The 9 more central neighbourhoods that experienced relatively little (or no) greenfield development:
1956: 224,179
2011: 168,889
1956-2011: -24.7%

Next is Toronto. This map shows the city with the 1961 city limits, as well as inner suburbs that were more or less built out by 1956: Weston, York, Forest Hill, Swansea, Leaside, East York.
Population gains in Downtown Toronto were much greater than in any other Ontario city. Even Midtown gained a fair bit of population through intensification. This is despite the fact that household size changes seemed to have a significant effect in at least some neighbourhoods. Little Italy lost 43.2% of its 1956 population for instance.

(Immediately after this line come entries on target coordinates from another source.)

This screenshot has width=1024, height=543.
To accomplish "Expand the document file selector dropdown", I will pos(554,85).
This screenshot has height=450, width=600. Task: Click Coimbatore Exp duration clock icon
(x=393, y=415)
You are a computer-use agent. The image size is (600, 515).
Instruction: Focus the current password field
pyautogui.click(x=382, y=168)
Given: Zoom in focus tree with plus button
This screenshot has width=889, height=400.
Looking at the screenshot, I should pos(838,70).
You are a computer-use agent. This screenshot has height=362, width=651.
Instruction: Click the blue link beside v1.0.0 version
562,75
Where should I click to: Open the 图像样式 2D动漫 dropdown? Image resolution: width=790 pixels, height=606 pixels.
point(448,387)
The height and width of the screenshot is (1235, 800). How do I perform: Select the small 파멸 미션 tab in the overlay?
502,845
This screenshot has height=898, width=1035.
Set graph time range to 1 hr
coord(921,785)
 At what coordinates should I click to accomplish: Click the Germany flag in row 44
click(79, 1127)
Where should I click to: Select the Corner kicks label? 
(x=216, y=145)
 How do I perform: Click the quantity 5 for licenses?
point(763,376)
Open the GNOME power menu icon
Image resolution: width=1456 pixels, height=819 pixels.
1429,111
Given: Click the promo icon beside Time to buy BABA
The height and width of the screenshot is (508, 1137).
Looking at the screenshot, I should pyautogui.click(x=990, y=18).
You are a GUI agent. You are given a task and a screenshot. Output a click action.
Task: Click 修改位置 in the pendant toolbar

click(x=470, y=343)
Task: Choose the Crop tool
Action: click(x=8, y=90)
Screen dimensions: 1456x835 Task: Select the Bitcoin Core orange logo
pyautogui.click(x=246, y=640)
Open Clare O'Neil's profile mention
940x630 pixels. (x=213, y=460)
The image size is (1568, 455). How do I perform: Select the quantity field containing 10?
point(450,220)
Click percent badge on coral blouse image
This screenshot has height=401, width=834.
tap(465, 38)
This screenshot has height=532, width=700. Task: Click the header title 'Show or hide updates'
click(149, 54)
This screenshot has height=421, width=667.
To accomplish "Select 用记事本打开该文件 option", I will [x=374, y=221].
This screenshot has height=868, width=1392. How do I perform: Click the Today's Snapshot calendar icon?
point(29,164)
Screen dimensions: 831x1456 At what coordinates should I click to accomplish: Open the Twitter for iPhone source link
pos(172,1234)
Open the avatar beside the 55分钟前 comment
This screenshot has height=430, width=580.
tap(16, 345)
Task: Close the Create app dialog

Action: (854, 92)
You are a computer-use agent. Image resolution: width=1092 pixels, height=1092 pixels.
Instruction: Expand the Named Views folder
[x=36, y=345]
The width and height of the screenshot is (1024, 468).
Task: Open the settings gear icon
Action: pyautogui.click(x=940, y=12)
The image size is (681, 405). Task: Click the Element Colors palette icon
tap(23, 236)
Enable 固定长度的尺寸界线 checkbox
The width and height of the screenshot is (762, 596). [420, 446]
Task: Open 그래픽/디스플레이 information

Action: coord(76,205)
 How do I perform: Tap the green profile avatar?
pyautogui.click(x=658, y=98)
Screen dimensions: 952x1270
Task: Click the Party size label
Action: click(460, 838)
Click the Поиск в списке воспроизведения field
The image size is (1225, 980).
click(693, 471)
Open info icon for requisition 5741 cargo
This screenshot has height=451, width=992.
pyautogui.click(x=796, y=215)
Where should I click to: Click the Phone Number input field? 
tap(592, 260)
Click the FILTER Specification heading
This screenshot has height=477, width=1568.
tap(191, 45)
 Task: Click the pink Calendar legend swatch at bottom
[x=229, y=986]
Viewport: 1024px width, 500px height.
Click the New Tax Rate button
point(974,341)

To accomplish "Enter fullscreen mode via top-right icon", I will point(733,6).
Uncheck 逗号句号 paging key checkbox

Gentrification may have played a role too in Little Italy, since the adjacent neighbourhoods saw lower losses despite relatively little new intensification. Certain outer neighbourhoods gained population, which may have been partly greenfield development, but I suspect highrise construction in the 60s and 70s was more significant, as all of these neighbourhoods have several highrises. Old East York and Parkdale saw several new highrises built, but it appears to have been insufficient to counter declining household sizes.

Total Inner Core
1956: 905,353
2011: 987,117
1956-2011: +9.0%

While you could make a case that the inner suburbs saw a bit of greenfield development, the Old City certainly did not, it was already close to built out in the 1910s, and essentially completely built out by 1930.
Old Toronto (doesn't include Swansea and Forest Hill)
1956: 664,002
2011: 693,295
1956-2011: +4.4%

Finally, there's Ottawa within the 1961 city limits, as well as Hull (1961 city limits), and the inner suburbs of Vanier and Rockcliffe Park.
Although Ottawa was not as much of a manufacturing city as Kitchener-Waterloo, Hamilton, London and Windsor, the population trends more closely resemble those of these cities than Toronto's. Downtown (surprisingly) lost population though not as much as adjacent neighbourhoods, and only the outer neighbourhoods gained population.

Ottawa proper + inner suburbs
1956: 294,418
2011: 399,258
1956-2011: +35.6%

Ottawa proper
1956: 243,509
2011: 354,331
1956-2011: +45.5%

Hull lost a lot of population in the inner neighbourhoods, but the area inside the 1961 city limits fared better thanks to greenfield development.
1956: 50,909
2011: 44,909
1956-2011: -11.8%

Vanier-Rockcliffe Park
1956: 21,380
2011: 18,279
1956-2011: -14.5%

Looking at the more central neighbourhoods of Ottawa (those that lost population) this is how they add up. Surprisingly similar to Hamilton despite feeling less gritty.
1956: 161,853
2011: 123,563
1956-2011: -23.7%

3 comments:

  1. Impressive work. Would you be able to provide the groups of census tracts you used?

    ReplyDelete
  2. You can use geosearch 2011 and compare to my maps to see the groups. Or do you mean the spreadsheet (I can email you the data)?

    ReplyDelete
  3. Sure, please email.

    The west-central area stretching from University to Dovercourt below Bloor that saw the biggest population decline was the old immigrant district that moved west of University Ave. around 1914, first mostly Jewish and Italian and after the war, Portuguese.

    You can also track the gentrification by looking at incomes over time:

    http://www.urbancentre.utoronto.ca/gtuo/ss_employment_income02.html


    What cities will you be doing next?